[Recorded data]

=== Begin Enclosure ===

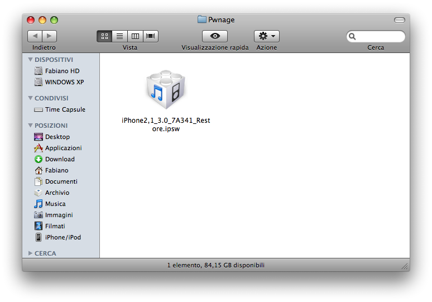Open Filmati in the sidebar
Screen dimensions: 432x302
55,226
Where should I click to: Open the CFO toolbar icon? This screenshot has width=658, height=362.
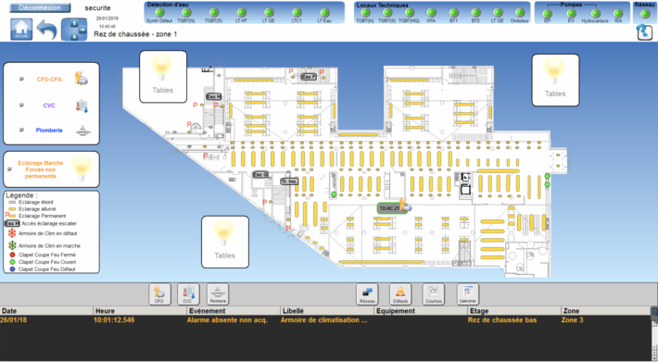[x=159, y=293]
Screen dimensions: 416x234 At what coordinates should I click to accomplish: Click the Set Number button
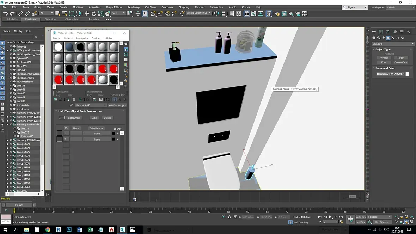click(74, 118)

=== End Enclosure ===

#### How to complete this task:
Take the line containing "Screen dimensions: 416x234" as the first and the last line of the records as the end. Print every line in that span exactly, leaving out pictures.

#### Reply:
Screen dimensions: 416x234 At what coordinates should I click to accomplish: Click the Set Number button
click(74, 118)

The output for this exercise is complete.